[Opening Available data section]
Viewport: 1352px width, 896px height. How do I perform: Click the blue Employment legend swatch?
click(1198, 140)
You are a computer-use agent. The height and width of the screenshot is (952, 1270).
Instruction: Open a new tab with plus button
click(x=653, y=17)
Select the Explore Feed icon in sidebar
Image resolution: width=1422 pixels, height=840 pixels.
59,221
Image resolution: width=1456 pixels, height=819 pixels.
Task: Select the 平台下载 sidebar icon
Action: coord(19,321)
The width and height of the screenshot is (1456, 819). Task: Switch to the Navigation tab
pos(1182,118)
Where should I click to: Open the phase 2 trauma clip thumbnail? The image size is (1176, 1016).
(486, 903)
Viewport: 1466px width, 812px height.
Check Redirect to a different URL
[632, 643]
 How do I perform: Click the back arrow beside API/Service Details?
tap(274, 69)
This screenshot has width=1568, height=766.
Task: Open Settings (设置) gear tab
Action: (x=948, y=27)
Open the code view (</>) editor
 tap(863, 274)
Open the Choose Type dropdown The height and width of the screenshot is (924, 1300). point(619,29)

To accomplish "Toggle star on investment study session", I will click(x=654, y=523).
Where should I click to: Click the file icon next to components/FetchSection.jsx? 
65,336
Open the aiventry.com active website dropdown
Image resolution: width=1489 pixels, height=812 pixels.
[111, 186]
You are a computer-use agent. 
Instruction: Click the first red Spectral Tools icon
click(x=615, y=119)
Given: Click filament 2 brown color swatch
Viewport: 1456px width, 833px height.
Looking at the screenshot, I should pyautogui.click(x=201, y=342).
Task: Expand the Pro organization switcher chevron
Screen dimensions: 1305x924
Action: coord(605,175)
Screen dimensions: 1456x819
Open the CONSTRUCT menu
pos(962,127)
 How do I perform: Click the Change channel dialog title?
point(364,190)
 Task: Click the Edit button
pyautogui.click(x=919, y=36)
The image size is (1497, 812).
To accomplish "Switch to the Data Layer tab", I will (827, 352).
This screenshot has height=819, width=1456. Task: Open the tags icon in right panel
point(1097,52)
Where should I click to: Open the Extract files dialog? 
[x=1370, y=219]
[Closing Available data section]
Exercise: Check each line above for "computer" and please state only how many have it.

Written solution: 2